FIG. 1 is a configuration diagram of a detection device in a conventional error correction.

FIG. 2 is a diagram for explaining an example of shortening.

FIG. 3 is an example of a diagram for explaining an error correction detection method in error correction.

FIG. 4 is a diagram illustrating an example of a detection device and an error correction device.

FIG. 5 is a diagram for describing a configuration example of a receiver.
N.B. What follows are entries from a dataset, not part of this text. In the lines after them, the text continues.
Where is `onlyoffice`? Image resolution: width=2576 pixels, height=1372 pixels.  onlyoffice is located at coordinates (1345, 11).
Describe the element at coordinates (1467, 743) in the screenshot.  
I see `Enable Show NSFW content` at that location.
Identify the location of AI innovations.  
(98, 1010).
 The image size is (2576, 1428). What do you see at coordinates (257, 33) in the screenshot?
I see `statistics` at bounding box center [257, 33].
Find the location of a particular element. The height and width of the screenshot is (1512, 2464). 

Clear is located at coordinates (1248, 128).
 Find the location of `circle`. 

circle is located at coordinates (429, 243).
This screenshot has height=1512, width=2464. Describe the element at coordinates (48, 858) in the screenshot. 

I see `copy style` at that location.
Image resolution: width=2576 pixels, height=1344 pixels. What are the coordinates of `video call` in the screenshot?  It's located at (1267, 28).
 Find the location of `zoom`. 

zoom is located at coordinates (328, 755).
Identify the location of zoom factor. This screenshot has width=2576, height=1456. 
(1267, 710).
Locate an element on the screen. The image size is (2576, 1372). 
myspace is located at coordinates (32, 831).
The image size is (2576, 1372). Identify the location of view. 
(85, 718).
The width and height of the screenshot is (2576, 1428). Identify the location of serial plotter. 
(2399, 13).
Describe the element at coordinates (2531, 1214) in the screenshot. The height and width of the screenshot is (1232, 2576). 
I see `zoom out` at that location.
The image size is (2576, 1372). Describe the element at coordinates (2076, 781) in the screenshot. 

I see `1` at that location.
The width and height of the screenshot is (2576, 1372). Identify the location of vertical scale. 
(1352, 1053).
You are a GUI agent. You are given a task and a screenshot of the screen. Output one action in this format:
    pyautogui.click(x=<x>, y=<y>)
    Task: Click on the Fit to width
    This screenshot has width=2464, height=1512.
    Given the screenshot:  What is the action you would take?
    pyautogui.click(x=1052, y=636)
FIG. 6 is a diagram for explaining an effect example of the present invention.

[Explanation of symbols]

DESCRIPTION OF SYMBOLS 11 Syndrome operation part 12 Error numerical value, error position polynomial operation part 13 Error numerical value, error position operation part 14 Data delay part 15 Correction part 16 Re-syndrome operation part 17 Re-syndrome evaluation part 21 Reed-Solomon code (RS [255,239]) 22 MPEG-2 TS packet 23 Stuffing symbol 24 Error correction parity 25 Shortened Reed-Solomon code (RS [204, 18
8]) 31 data 41 error correction device 42 detection device 43 shortened block code storage unit 44 selection unit 45 block code reproduction unit 46 error correction unit 47 inspection unit 51 digital decoding unit 52 video and audio decoding unit

 ──────────────────────────────────────────────────続 き Continued on the front page F-term (reference) 5B001 AA01 AA06 AA11 AC01 AC04 AD06 5C059 MA00 RB10 RF02 RF05 RF07 SS06 TA76 TB03 TC22 TD18 UA04 5J065 AA01 AB01 AC02 AD01 AD11 AE07 AF02 AG02 AG03 AH01 AH09 GA02

Claims (4)

[Claims] 1. A block code reproducing unit that inserts a stuffing symbol and reproduces a block code before shortening from a shortened block signal, an error correcting unit that performs error correction using the reproduced block code, and an error correcting unit. A detection unit for detecting whether or not the signal corrected by the block code correction capability has been corrected beyond the block code correction capability, the inspection unit, the corrected signal based on the value of the stuffing symbol corrected Detecting whether or not is corrected beyond the block code correction capability. 2. The detection device according to claim 1, wherein the inspection unit is configured to, when the corrected stuffing symbol value differs from the original stuffing symbol value by a predetermined number or more, block code the corrected signal. A detection device for determining that correction has been made beyond the correction capability. 3. A detection device according to claim 1, wherein a shortened block code storage unit stores the input shortened block code; and an output of the detection device and an output of the shortened block code storage unit. An error correction device, comprising: a selection unit that selects one of the control units, wherein the selection unit is controlled by an output from the inspection unit. 4. A receiver using the error correction device according to claim 3.